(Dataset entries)
####
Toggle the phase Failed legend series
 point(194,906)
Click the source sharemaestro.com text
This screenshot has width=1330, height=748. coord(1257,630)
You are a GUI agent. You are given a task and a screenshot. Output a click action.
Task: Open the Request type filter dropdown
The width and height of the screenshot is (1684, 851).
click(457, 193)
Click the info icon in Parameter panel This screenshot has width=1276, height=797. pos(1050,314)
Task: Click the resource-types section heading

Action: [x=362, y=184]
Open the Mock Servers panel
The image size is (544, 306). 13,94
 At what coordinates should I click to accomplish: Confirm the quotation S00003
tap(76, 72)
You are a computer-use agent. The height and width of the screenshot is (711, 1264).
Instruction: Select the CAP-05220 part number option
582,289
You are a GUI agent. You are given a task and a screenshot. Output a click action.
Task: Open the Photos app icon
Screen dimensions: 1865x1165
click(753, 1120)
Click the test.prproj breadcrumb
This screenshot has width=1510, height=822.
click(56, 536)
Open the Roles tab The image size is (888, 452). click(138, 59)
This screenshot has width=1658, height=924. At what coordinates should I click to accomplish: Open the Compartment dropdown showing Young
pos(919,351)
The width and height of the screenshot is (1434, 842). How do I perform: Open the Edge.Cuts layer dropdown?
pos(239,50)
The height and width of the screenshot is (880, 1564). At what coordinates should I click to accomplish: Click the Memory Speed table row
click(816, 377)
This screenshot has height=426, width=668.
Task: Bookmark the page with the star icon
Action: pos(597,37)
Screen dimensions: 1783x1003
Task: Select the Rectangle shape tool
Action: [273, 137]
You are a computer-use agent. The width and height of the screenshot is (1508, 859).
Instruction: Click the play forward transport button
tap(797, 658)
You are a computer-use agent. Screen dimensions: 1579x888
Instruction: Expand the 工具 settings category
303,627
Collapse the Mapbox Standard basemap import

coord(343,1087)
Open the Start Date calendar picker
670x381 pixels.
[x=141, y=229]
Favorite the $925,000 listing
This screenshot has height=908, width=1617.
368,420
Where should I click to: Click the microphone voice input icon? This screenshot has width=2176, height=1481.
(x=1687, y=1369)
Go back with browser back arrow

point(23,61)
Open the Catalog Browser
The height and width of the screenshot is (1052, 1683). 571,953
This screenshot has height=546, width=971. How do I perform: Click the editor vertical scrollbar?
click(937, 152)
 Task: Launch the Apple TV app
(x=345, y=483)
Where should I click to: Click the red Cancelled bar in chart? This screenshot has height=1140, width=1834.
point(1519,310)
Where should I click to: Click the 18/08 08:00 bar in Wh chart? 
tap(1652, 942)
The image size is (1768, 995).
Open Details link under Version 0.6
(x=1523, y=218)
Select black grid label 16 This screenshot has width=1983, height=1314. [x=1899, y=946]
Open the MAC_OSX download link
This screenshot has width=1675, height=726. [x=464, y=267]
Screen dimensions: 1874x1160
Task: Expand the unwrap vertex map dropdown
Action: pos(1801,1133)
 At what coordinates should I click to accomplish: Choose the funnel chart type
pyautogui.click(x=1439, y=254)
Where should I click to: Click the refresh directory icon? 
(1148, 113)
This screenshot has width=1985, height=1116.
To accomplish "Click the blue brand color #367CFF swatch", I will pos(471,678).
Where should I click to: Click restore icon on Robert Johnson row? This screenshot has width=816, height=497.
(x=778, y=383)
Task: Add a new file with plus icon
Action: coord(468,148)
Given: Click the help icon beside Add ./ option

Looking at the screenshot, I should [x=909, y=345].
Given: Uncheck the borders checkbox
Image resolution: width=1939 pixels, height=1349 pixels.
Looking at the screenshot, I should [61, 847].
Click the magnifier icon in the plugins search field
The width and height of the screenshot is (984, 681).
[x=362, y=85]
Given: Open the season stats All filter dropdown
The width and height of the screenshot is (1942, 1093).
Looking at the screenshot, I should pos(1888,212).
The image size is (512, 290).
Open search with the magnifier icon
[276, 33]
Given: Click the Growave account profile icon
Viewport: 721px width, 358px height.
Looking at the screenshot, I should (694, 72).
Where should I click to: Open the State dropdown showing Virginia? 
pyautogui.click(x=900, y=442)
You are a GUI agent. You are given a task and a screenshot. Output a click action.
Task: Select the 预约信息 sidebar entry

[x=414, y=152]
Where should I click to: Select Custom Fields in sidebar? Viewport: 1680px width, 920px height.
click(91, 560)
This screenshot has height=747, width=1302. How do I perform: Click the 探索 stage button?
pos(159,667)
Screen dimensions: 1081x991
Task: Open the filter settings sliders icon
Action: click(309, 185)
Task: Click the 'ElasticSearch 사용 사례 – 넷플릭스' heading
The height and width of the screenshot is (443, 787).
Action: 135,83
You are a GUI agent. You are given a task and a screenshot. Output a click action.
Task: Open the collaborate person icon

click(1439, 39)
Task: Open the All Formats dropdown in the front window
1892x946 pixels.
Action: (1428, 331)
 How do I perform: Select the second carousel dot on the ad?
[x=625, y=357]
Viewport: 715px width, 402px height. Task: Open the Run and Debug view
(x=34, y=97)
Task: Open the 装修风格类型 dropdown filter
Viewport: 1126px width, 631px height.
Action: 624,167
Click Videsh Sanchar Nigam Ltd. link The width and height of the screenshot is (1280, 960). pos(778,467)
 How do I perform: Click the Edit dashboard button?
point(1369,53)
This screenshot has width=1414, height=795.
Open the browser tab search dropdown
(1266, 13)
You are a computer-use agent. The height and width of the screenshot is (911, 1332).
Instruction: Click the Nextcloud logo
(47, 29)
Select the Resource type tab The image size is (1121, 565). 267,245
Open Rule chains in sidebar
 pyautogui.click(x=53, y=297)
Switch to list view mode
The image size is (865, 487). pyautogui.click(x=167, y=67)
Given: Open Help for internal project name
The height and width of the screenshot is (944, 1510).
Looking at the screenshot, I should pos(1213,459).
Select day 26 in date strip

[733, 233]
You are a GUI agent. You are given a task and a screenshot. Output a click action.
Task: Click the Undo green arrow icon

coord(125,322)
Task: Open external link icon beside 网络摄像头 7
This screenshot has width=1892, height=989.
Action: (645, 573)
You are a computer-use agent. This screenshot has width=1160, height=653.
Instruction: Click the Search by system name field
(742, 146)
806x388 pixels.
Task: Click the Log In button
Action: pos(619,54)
####
→ Task brief
Restate the records, all of them, precisely as written.

→ Answer section
Toggle the phase Failed legend series
 point(194,906)
Click the source sharemaestro.com text
This screenshot has width=1330, height=748. coord(1257,630)
You are a GUI agent. You are given a task and a screenshot. Output a click action.
Task: Open the Request type filter dropdown
The width and height of the screenshot is (1684, 851).
click(457, 193)
Click the info icon in Parameter panel This screenshot has width=1276, height=797. pos(1050,314)
Task: Click the resource-types section heading

Action: [x=362, y=184]
Open the Mock Servers panel
The image size is (544, 306). 13,94
 At what coordinates should I click to accomplish: Confirm the quotation S00003
tap(76, 72)
You are a computer-use agent. The height and width of the screenshot is (711, 1264).
Instruction: Select the CAP-05220 part number option
582,289
You are a GUI agent. You are given a task and a screenshot. Output a click action.
Task: Open the Photos app icon
Screen dimensions: 1865x1165
click(753, 1120)
Click the test.prproj breadcrumb
This screenshot has width=1510, height=822.
click(56, 536)
Open the Roles tab The image size is (888, 452). click(138, 59)
This screenshot has width=1658, height=924. At what coordinates should I click to accomplish: Open the Compartment dropdown showing Young
pos(919,351)
The width and height of the screenshot is (1434, 842). How do I perform: Open the Edge.Cuts layer dropdown?
pos(239,50)
The height and width of the screenshot is (880, 1564). At what coordinates should I click to accomplish: Click the Memory Speed table row
click(816, 377)
This screenshot has height=426, width=668.
Task: Bookmark the page with the star icon
Action: pos(597,37)
Screen dimensions: 1783x1003
Task: Select the Rectangle shape tool
Action: [273, 137]
You are a computer-use agent. The width and height of the screenshot is (1508, 859).
Instruction: Click the play forward transport button
tap(797, 658)
You are a computer-use agent. Screen dimensions: 1579x888
Instruction: Expand the 工具 settings category
303,627
Collapse the Mapbox Standard basemap import

coord(343,1087)
Open the Start Date calendar picker
670x381 pixels.
[x=141, y=229]
Favorite the $925,000 listing
This screenshot has height=908, width=1617.
368,420
Where should I click to: Click the microphone voice input icon? This screenshot has width=2176, height=1481.
(x=1687, y=1369)
Go back with browser back arrow

point(23,61)
Open the Catalog Browser
The height and width of the screenshot is (1052, 1683). 571,953
This screenshot has height=546, width=971. How do I perform: Click the editor vertical scrollbar?
click(937, 152)
 Task: Launch the Apple TV app
(x=345, y=483)
Where should I click to: Click the red Cancelled bar in chart? This screenshot has height=1140, width=1834.
point(1519,310)
Where should I click to: Click the 18/08 08:00 bar in Wh chart? 
tap(1652, 942)
The image size is (1768, 995).
Open Details link under Version 0.6
(x=1523, y=218)
Select black grid label 16 This screenshot has width=1983, height=1314. [x=1899, y=946]
Open the MAC_OSX download link
This screenshot has width=1675, height=726. [x=464, y=267]
Screen dimensions: 1874x1160
Task: Expand the unwrap vertex map dropdown
Action: pos(1801,1133)
 At what coordinates should I click to accomplish: Choose the funnel chart type
pyautogui.click(x=1439, y=254)
Where should I click to: Click the refresh directory icon? 
(1148, 113)
This screenshot has width=1985, height=1116.
To accomplish "Click the blue brand color #367CFF swatch", I will pos(471,678).
Where should I click to: Click restore icon on Robert Johnson row? This screenshot has width=816, height=497.
(x=778, y=383)
Task: Add a new file with plus icon
Action: coord(468,148)
Given: Click the help icon beside Add ./ option

Looking at the screenshot, I should [x=909, y=345].
Given: Uncheck the borders checkbox
Image resolution: width=1939 pixels, height=1349 pixels.
Looking at the screenshot, I should [61, 847].
Click the magnifier icon in the plugins search field
The width and height of the screenshot is (984, 681).
[x=362, y=85]
Given: Open the season stats All filter dropdown
The width and height of the screenshot is (1942, 1093).
Looking at the screenshot, I should pos(1888,212).
The image size is (512, 290).
Open search with the magnifier icon
[276, 33]
Given: Click the Growave account profile icon
Viewport: 721px width, 358px height.
Looking at the screenshot, I should (694, 72).
Where should I click to: Open the State dropdown showing Virginia? 
pyautogui.click(x=900, y=442)
You are a GUI agent. You are given a task and a screenshot. Output a click action.
Task: Select the 预约信息 sidebar entry

[x=414, y=152]
Where should I click to: Select Custom Fields in sidebar? Viewport: 1680px width, 920px height.
click(91, 560)
This screenshot has height=747, width=1302. How do I perform: Click the 探索 stage button?
pos(159,667)
Screen dimensions: 1081x991
Task: Open the filter settings sliders icon
Action: click(309, 185)
Task: Click the 'ElasticSearch 사용 사례 – 넷플릭스' heading
The height and width of the screenshot is (443, 787).
Action: 135,83
You are a GUI agent. You are given a task and a screenshot. Output a click action.
Task: Open the collaborate person icon

click(1439, 39)
Task: Open the All Formats dropdown in the front window
1892x946 pixels.
Action: (1428, 331)
 How do I perform: Select the second carousel dot on the ad?
[x=625, y=357]
Viewport: 715px width, 402px height. Task: Open the Run and Debug view
(x=34, y=97)
Task: Open the 装修风格类型 dropdown filter
Viewport: 1126px width, 631px height.
Action: 624,167
Click Videsh Sanchar Nigam Ltd. link The width and height of the screenshot is (1280, 960). pos(778,467)
 How do I perform: Click the Edit dashboard button?
point(1369,53)
This screenshot has width=1414, height=795.
Open the browser tab search dropdown
(1266, 13)
You are a computer-use agent. The height and width of the screenshot is (911, 1332).
Instruction: Click the Nextcloud logo
(47, 29)
Select the Resource type tab The image size is (1121, 565). 267,245
Open Rule chains in sidebar
 pyautogui.click(x=53, y=297)
Switch to list view mode
The image size is (865, 487). pyautogui.click(x=167, y=67)
Given: Open Help for internal project name
The height and width of the screenshot is (944, 1510).
Looking at the screenshot, I should pos(1213,459).
Select day 26 in date strip

[733, 233]
You are a GUI agent. You are given a task and a screenshot. Output a click action.
Task: Click the Undo green arrow icon

coord(125,322)
Task: Open external link icon beside 网络摄像头 7
This screenshot has width=1892, height=989.
Action: (645, 573)
You are a computer-use agent. This screenshot has width=1160, height=653.
Instruction: Click the Search by system name field
(742, 146)
806x388 pixels.
Task: Click the Log In button
Action: pos(619,54)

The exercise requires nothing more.